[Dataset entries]
=== Section Start ===
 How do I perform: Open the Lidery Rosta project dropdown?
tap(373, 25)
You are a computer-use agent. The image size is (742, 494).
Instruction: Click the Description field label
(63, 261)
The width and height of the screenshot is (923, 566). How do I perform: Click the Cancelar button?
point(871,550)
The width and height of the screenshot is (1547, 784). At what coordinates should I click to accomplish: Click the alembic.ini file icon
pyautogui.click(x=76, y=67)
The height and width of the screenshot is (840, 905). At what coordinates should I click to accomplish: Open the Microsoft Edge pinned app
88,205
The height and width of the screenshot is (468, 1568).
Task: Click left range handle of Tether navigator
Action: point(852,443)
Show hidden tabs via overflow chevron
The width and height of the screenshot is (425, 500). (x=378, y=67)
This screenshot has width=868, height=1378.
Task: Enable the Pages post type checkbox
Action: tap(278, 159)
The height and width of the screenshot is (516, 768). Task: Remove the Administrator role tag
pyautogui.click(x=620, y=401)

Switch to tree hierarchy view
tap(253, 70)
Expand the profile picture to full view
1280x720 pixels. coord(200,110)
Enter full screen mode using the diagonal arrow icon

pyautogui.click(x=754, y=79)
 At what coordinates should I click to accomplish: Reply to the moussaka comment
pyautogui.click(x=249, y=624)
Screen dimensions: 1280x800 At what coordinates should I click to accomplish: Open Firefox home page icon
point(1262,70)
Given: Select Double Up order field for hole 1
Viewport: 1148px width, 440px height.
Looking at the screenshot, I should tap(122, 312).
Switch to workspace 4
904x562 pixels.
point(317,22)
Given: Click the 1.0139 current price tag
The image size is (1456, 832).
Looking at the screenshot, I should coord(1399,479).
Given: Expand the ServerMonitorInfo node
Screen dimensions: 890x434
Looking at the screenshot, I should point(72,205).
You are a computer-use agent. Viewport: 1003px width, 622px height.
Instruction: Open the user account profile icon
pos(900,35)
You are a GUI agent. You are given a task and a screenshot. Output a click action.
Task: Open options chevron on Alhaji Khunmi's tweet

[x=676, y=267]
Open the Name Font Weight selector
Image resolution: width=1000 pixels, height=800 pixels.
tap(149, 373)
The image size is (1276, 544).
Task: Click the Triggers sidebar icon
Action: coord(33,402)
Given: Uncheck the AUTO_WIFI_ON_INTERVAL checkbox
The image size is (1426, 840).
=== Section End ===
#### Your task:
Transcribe the records above from the line holding "The image size is (1456, 832)." down to the line holding "Open the Name Font Weight selector", inclusive, without adding anything.

#### Worked solution:
The image size is (1456, 832).
Looking at the screenshot, I should coord(1399,479).
Given: Expand the ServerMonitorInfo node
Screen dimensions: 890x434
Looking at the screenshot, I should point(72,205).
You are a computer-use agent. Viewport: 1003px width, 622px height.
Instruction: Open the user account profile icon
pos(900,35)
You are a GUI agent. You are given a task and a screenshot. Output a click action.
Task: Open options chevron on Alhaji Khunmi's tweet

[x=676, y=267]
Open the Name Font Weight selector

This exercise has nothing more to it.